# SET PROBLEM
Convert the material below into a two-column CSV with headers input and output, one row per item, putting each field in quotes and replacing line breaks with spaces. Leave the pictures out.

# EXTRACTED RECORDS
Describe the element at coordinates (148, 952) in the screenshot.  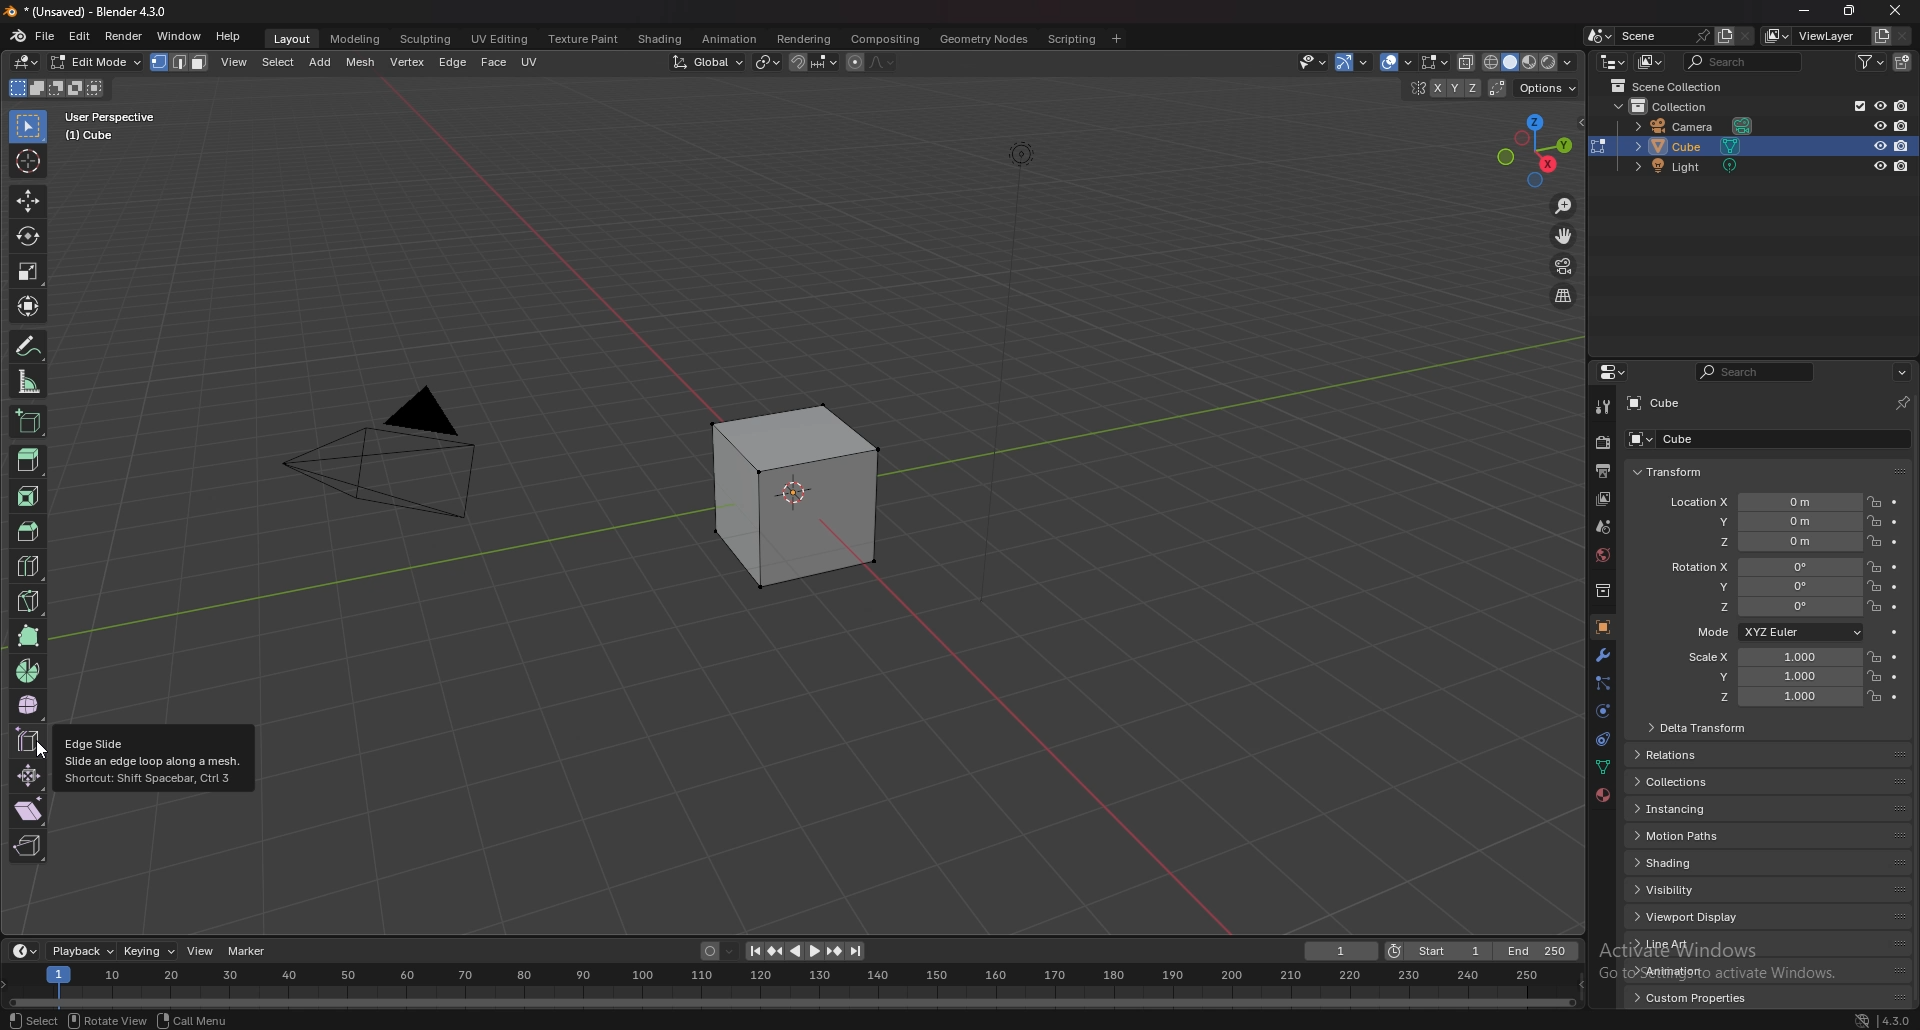
I see `keying` at that location.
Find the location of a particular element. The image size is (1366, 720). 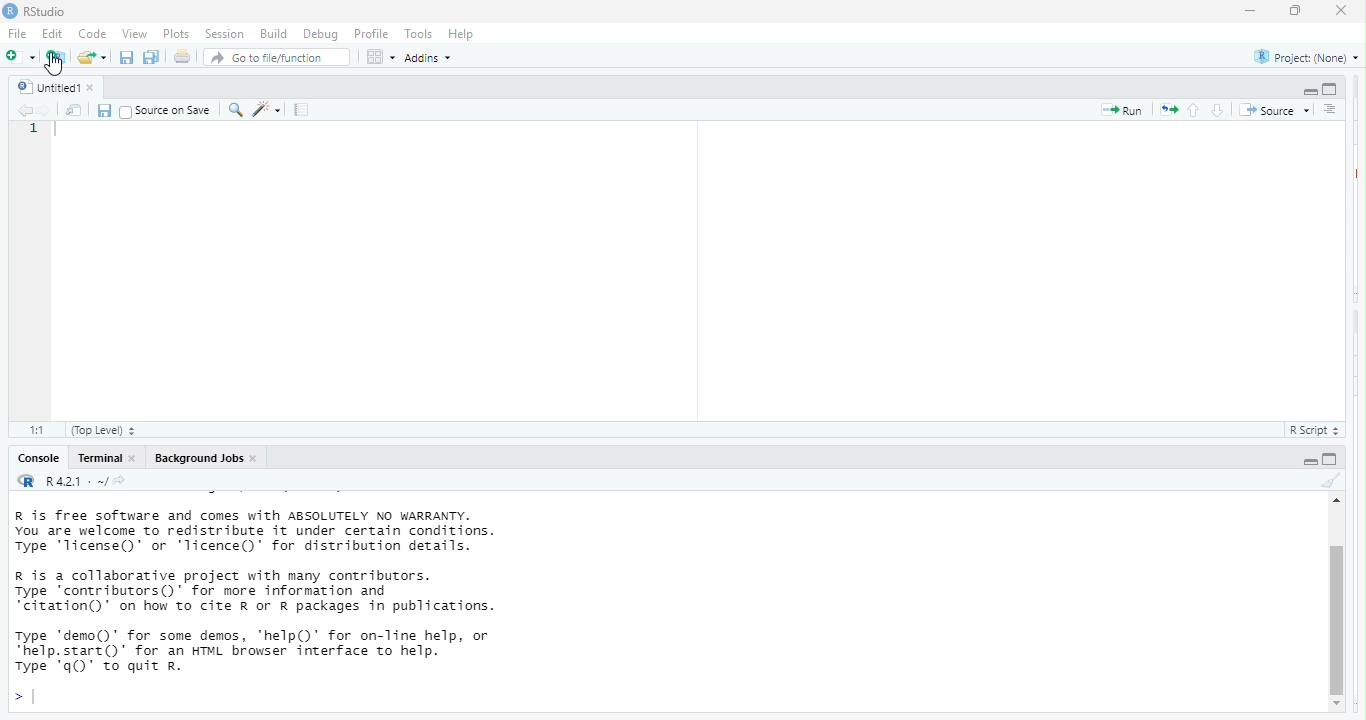

source is located at coordinates (1274, 108).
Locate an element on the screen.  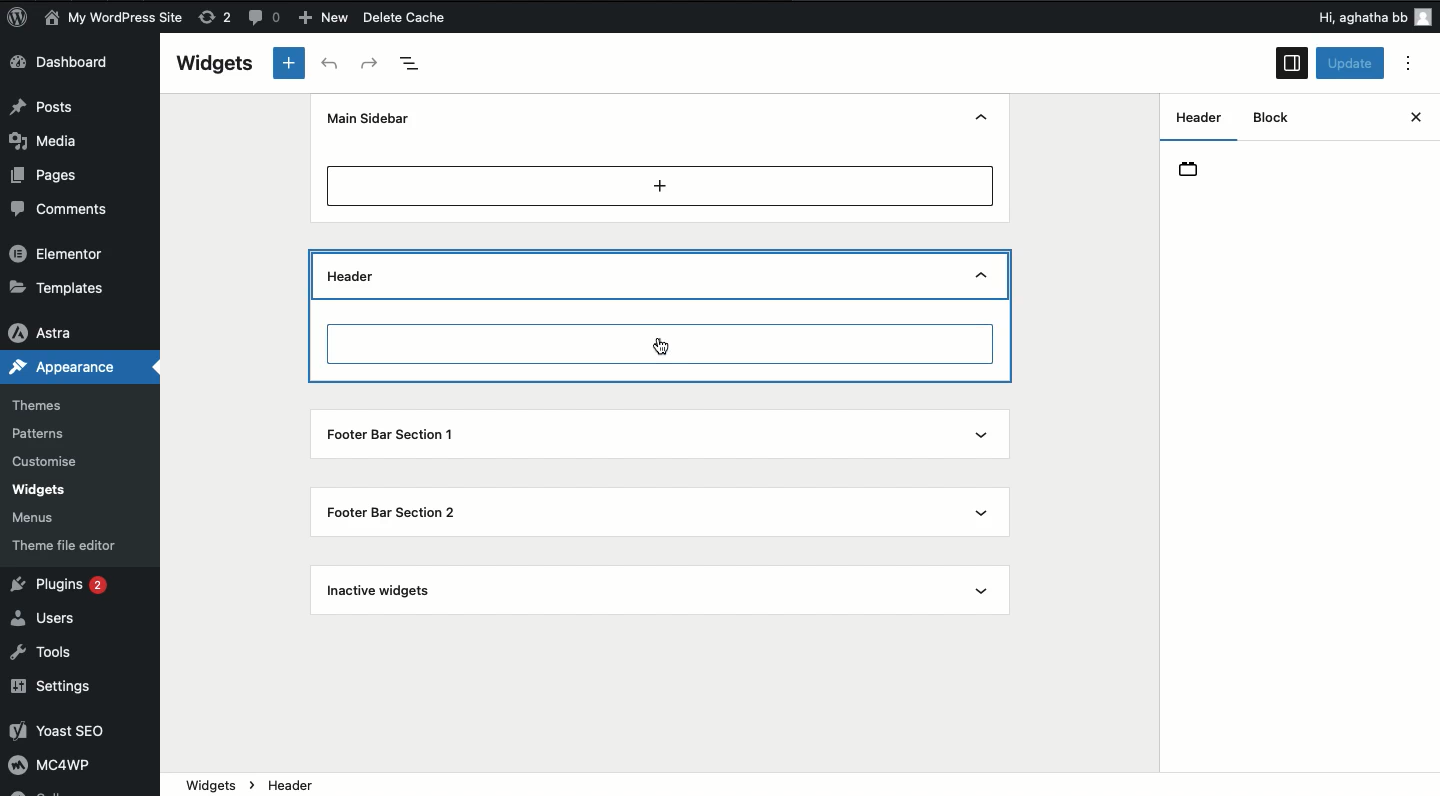
widgets is located at coordinates (800, 785).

# SOLUTION TO THE PROBLEM
input,output
"Describe the element at coordinates (148, 952) in the screenshot.","I see `keying` at that location."
"Find the location of a particular element. The image size is (1366, 720).","source is located at coordinates (1274, 108)."
"Locate an element on the screen.","widgets is located at coordinates (800, 785)."